Margret Morton’s Underground Photography: The Bridge Between Life and Art

In “Tapestry of Space: Domestic Architecture and Underground communities in Margaret Morton’s Photography of a Forgotten New York” Nersessova discusses how Morton’s work displays the human’s connection to space and self-representational architecture.  To begin her analysis she mentions twentieth century Marxist ideals created by the Situationist International. Morton showed principles that were against capitalism and mainstream society or what the Situationist International called “the spectacle”. Morton shares the lives of people who create a space using found materials. Neresessova compares Morton’s work to SI because they both dissect the conflict between mainstream society that is stuck in the “spectacle” and the homeless that live within it. Situationist International are determined to capture life in its rawest form as art. In order to gain the emotional connection to an environment situationists  embark on the a derive or “the drift”, their technique for exploring spaces. In psychogeography the person drifts without any bias and recognizes how the environment makes them feel.

Before the derive existed, the flânerie, a stroller who observes social space, was created by Charles Baudelaire. Unlike Baudelaire Morton does not visit the arcades or a place with mass consumption. “The derive can be male or female, the everyday pedestrian who abandons social status” or anyone who wants to understand their environment. Morton’s photography confronts homeless people in 1990s New York. She documents with photographs and interviews people’s attempts to create and destroy makeshift homes, a scene unfamiliar to mainstream society. Eugene Atget is another photography who explored the grungy streets of Paris. Both Atget and Morton make a political statement through their images. Morton challenges the viewer to see the importance of of the space that is alive and cared for and to make us feel guiltily for not responding when the homeless are forced to move.
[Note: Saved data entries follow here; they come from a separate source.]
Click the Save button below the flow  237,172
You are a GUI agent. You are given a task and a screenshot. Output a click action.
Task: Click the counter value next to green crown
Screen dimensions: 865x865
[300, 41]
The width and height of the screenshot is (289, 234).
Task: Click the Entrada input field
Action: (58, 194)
Morton’s work also fulfills the curiosity is mainstream society’s minds about how homeless people live. Morton documents the words of a man named Bernard whose analysis of life is consistent with SI criticism of the spectacle. Bernard suggests that  “there’s a certain level of consciousness required of a man. And one can’t perfect that in functional society. You have to basically be separated and apart from it”. This can be interpreted as how mainstream society is obsessed with images and acquiring more things not with interaction and becoming more conscious.